Şimdi, Osmanlı, hatta dünya tarihinin seyrini değiştiren ve özellikle “Selânikli Dönmeler”in iş başına gelmesine yol açan bu tarihî vak’ayı biraz daha yakından tahlil etmeye çalışalım.
* * *
Provokatif 31 Mart Vak'asını (13 Nisan 1909) fırsat belleyen Selânik Yahudileri, aynı gün içinde Selânik merkezli Hareket Ordusunun beş kişilik kurmay heyetini tesbit ettiler. (Bu heyette yer alan subaylar, ‘Türk ve Müslüman’ diye biliniyor olmalarına rağmen, gerçekte öyle değil idiler.)
Hemen ardından, “Hareket”in çapını genişlettiler ve toplanan birlikleri İstanbul’a doğru harekete geçirdiler: 23 Nisan günü İstanbul'a giren Hareket Ordusunun ilk işi, hükümete ve Millet Meclisi’ne müdahale oldu. İttihatçıların lideri olan Selânik kökenli Talat Bey, Meclis'te en etkili konuma getirildi. O da ilk iş olarak Meclis'ten Sultan Abdülhamid'in tahttan indirilmesi kararını çıkarttırdı.
Gariptir ki, bu kararın padişaha tebliği, yine bir Selânikli Yahudi’nin başkanlığındaki heyet tarafından yapılmış oldu.
“Tebeddül-ü saltanat”
Bediüzzaman Hazretleri, 1909'da yaşanan bu tarihî hadiseyi "tebeddül-ü saltanat" tâbiriyle ifade ediyor. (Bkz: Tarihçe-i Hayat, Kastamonu hayatı, "Karadağ'ın bir meyvesi".)

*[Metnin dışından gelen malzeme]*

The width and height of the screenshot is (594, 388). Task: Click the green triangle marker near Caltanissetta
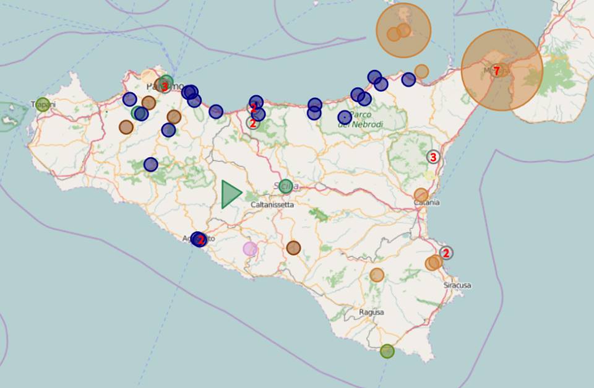230,194
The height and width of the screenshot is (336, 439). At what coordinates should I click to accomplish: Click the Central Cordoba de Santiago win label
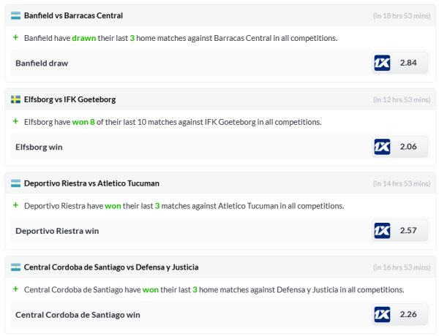click(78, 315)
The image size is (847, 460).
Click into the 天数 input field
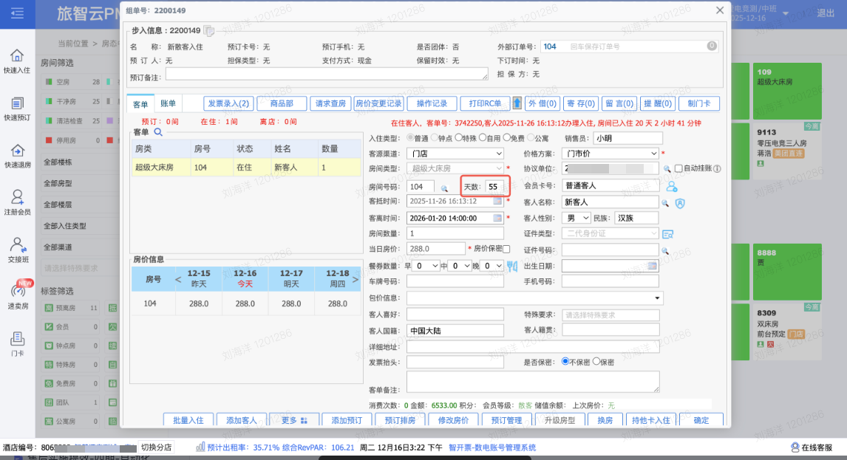tap(494, 186)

Bu tabiri, saltanat değişikliği, yahut saltanat idaresinin el değiştirmesi şeklinde görmek, okumak, yorumlamak mümkün. Zira, Sultan Abdülhamid'den sonra tahta geçen iki zâtı, gerçek anlamda kudretli birer padişah gibi görmek kabil değil.

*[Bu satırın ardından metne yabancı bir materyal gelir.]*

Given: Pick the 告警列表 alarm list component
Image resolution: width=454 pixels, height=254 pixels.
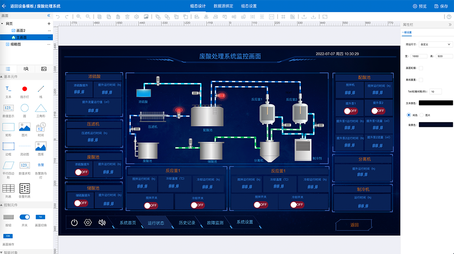Looking at the screenshot, I should tap(25, 191).
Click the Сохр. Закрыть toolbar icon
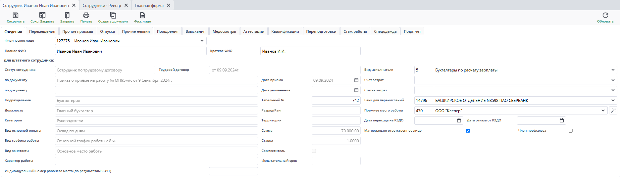The width and height of the screenshot is (620, 177). point(42,15)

Evet, Sultan Abdülhamid'den sonra, saltanatın kuvveti, kudreti kırıldı; padişahlık gölgelendi ve M. Reşad ile M. Vahdeddin, askerin, İttihatçıların ve bilhassa Selânikli komitacıların gölgesi altında yaşamaktan kurtulamadılar. Nitekim, 1922'de Saltanat’ın tamamen kaldırılması ve Osmanlı Hanedanı’na mensup bütün fertlerin sınır dışı edilmesinde de, yine Selânik menşeli şahısların emir ve iradesi söz konusudur.